En fait, chacun l'aura compris, l'» art politique « peut prendre des formes diverses : Propagandistes ou engagées, certes, mais aussi de simple intervention, sans souci d'imposer une quelconque idéologie, ou même relevant de la morale, dans un souci d'édification, voire même se contentant de poser des questions, d'apparaître comme un empêchement de bailler en rond, pour rompre les consensus, par exemple.
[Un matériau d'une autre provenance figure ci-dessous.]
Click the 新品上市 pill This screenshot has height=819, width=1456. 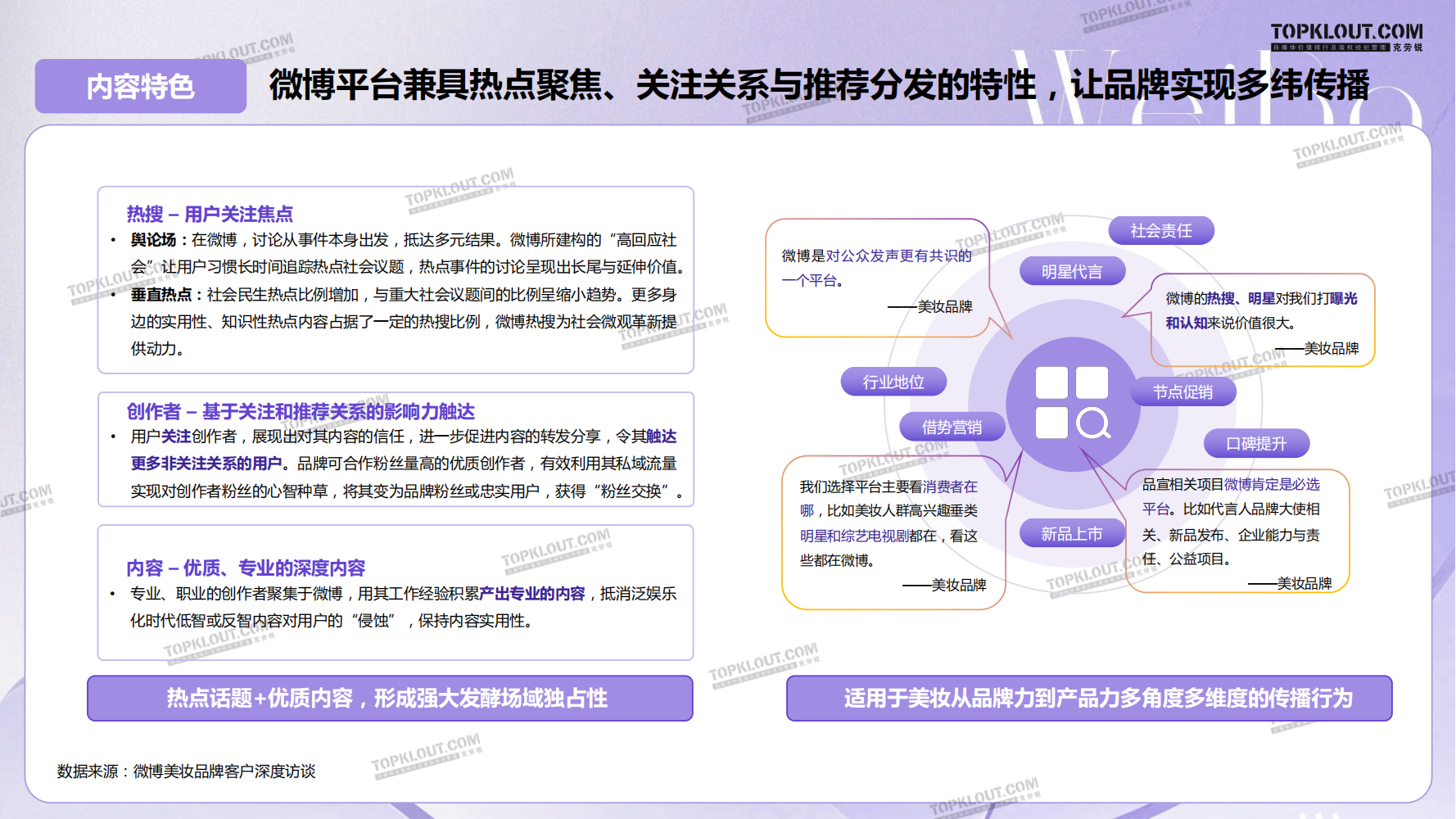click(x=1071, y=534)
Le tout-venant des formes d' «art politique» de la période récente, pour l'essentiel, se signale par sa dévotion au hors-l'art. La modernité artistique, en son temps, a pu croire bon d'accomplir le grand saut vers l'autonomie. Idée dominante, celle de l'art comme champ de forces en soi. L' «art politique» contemporain retourne la proposition. Il ne célèbre pas la puissance de l'art comme politique nécessaire et suffisante de la forme. Au contraire, passé du stade de phare à celui de miroir, il inscrit ses formes dans la dépendance au dehors, se contentant d'être un reflet de ce dernier.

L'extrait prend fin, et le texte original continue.